WHAT TO WORK ON ▸ Report each line of the data that includes the word "agent".

INFORMATION GIVEN ▸
▬▬▬▬▬▬▬▬▬▬
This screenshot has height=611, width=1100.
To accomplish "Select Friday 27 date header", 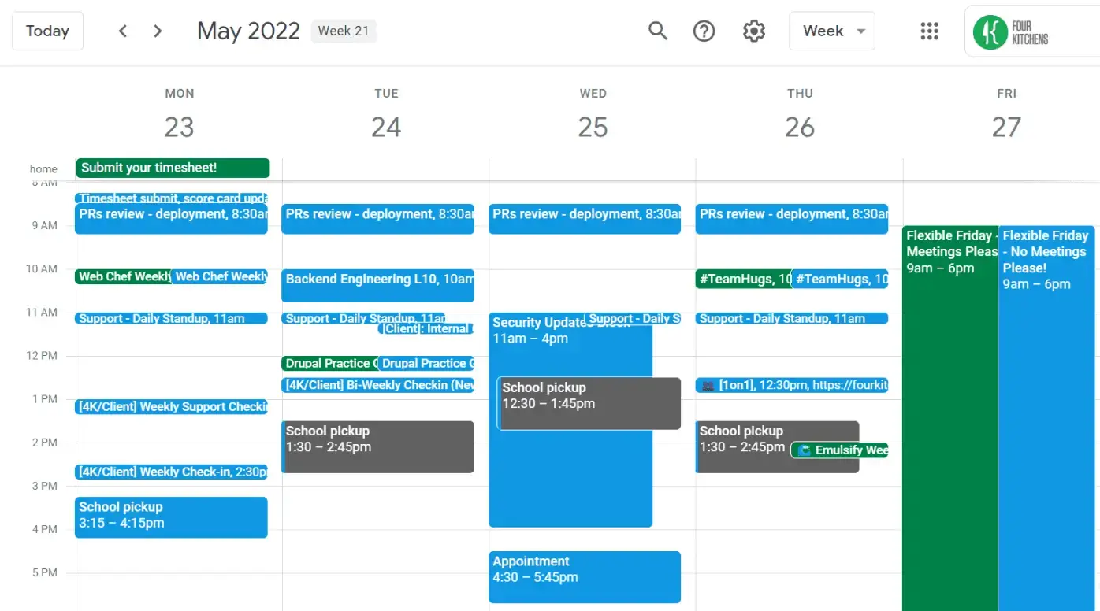I will pyautogui.click(x=1006, y=127).
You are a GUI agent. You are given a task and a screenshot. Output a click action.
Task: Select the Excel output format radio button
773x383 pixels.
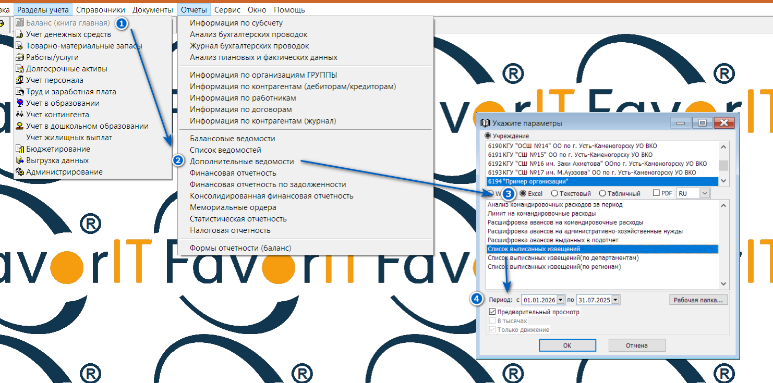tap(523, 193)
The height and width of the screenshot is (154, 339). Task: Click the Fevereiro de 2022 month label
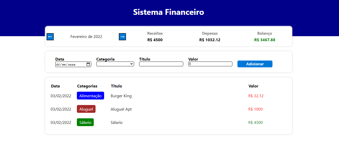click(86, 36)
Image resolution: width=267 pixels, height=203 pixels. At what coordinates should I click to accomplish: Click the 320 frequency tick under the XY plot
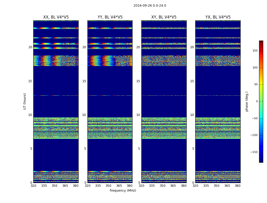pos(141,186)
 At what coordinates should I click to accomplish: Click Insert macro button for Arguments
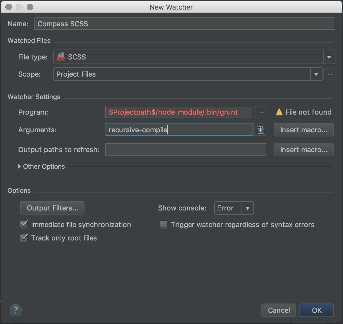[304, 130]
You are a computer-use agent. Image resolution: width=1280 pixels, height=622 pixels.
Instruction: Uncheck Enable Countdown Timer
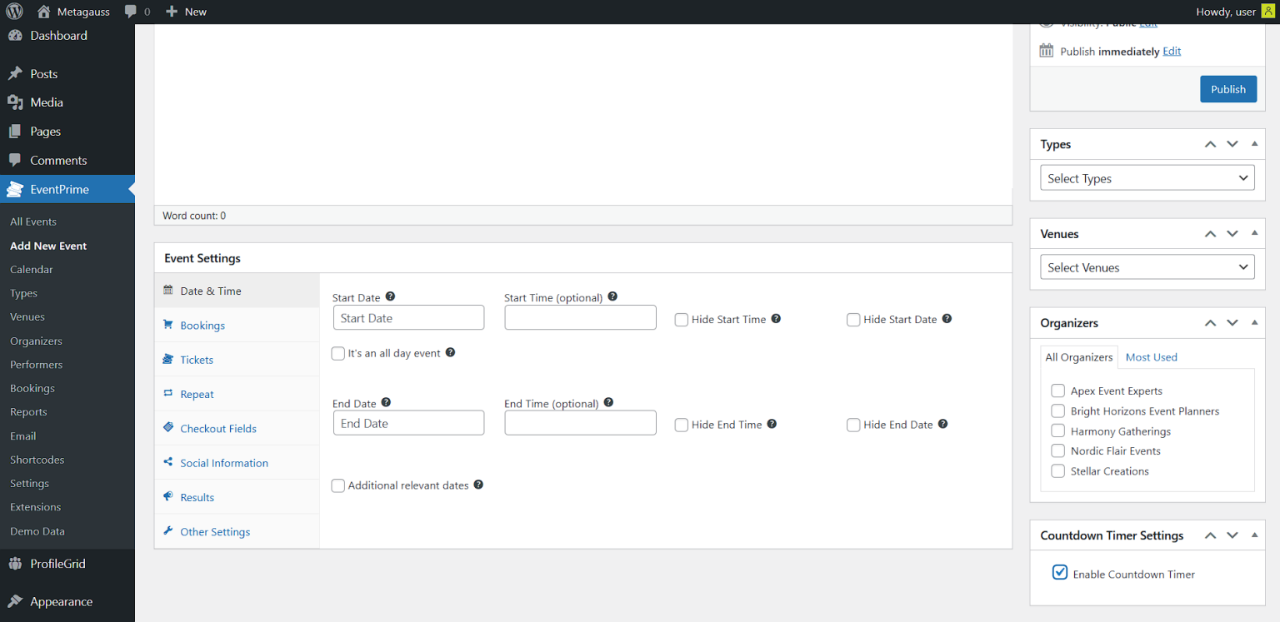1059,572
▬▬▬▬▬▬▬▬▬▬
SOLUTION ▸
You are a GUI agent. You are given a task and a screenshot. Output a click action.
You are a computer-use agent. Image resolution: width=1280 pixels, height=622 pixels.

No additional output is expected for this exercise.